Resgate por Mar
Lídia S. Rocha de Macedo
Naquela manhã, o ruído dos pratos e panelas parecia mais intenso. Quando Ana entrou na cozinha, pôde perceber que Yara estava chorando. Ela voltou-se para Ana e iniciou um desabafo. Contou sobre um tiroteio perto de sua casa durante o final de semana. O melhor amigo de Tiago, seu filho, tinha sido baleado. Ela temia que o filho pudesse ter o mesmo fim. Passou a pensar mais nisso depois que ele mandou tatuar em suas costas os dizeres: “Deus, só Ele sabe a minha hora”.
Ana tentou argumentar que Tiago nunca lhe deu preocupações antes. Porém, não o fez com muita convicção, uma vez que os motivos para os assassinatos violentos naquele bairro, por vezes, eram completamente banais. As regras para ficar longe de encrencas eram tantas que era quase impossível lembrar todas. Tinham de obedecer ao toque de recolher, não entrar na vila de faróis acesos ou falar com estranhos na rua, pois poderiam ser policiais em busca de informações.
A visão da morte já não assombrava mais aos moradores. Era preciso se acostumar com a incerteza de não saber quem seria o próximo e quando isto iria ocorrer. Para piorar, agora havia as ameaças. Os traficantes eram os donos do lugar e a polícia não conseguia mais contê-los. Quem não concordasse com eles e não desse abrigo quando a polícia entrava, era morto ou a casa seria incendiada.

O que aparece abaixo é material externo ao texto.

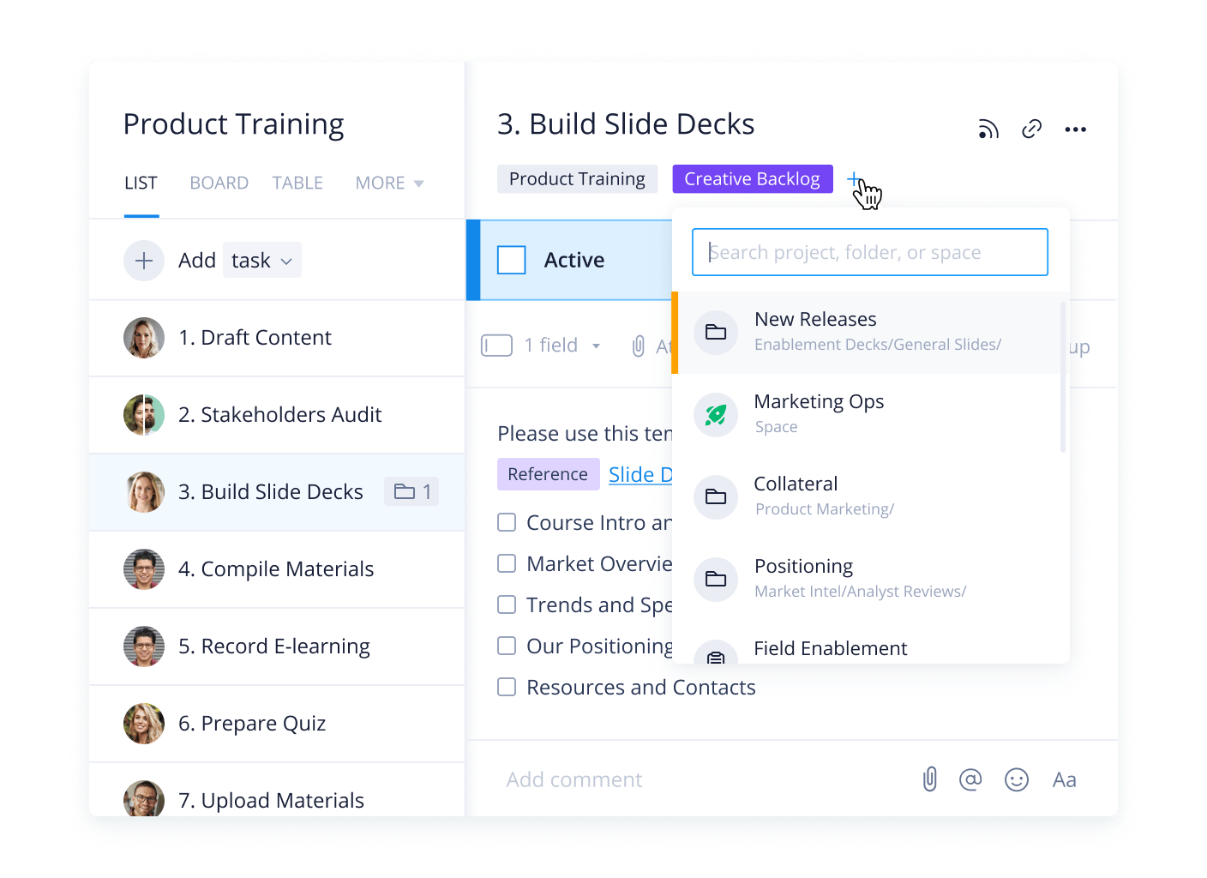Switch to the BOARD tab
Screen dimensions: 1207x878
tap(219, 183)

Tiago se revoltava com esta situação, achava que alguém precisava de reagir e parecia estar se preparando. Tornara-se um homem forte e os treinos na academia de boxe faziam parte de sua rotina. Foi uma professora da escola que sugeriu o boxe para a mãe do menino briguento, pensando em dar um destino positivo para toda aquela energia e disposição. Yara sempre ouviu as orientações das professoras, pois reconhecia o quanto era difícil criar um filho sozinha. Agora, porém, ela estava arrependida de ter incentivado o espírito guerreiro do filho.
Contrariando as expectativas, na manhã seguinte Yara chegou radiante acenando com uma carta na mão. Orgulhosa, ela exibiu a convocação de Tiago para o ingresso na Marinha. Alheia ao relato, Ana mergulhou nos próprios pensamentos. Há pouco tempo, era ela quem ajudava os filhos a se mudarem. Então, começou a antecipar o sofrimento que Yara teria com essa separação. A outra, no entanto, suspirava aliviada.
Em seu entendimento, agora, os dias de incerteza tinham data para acabar.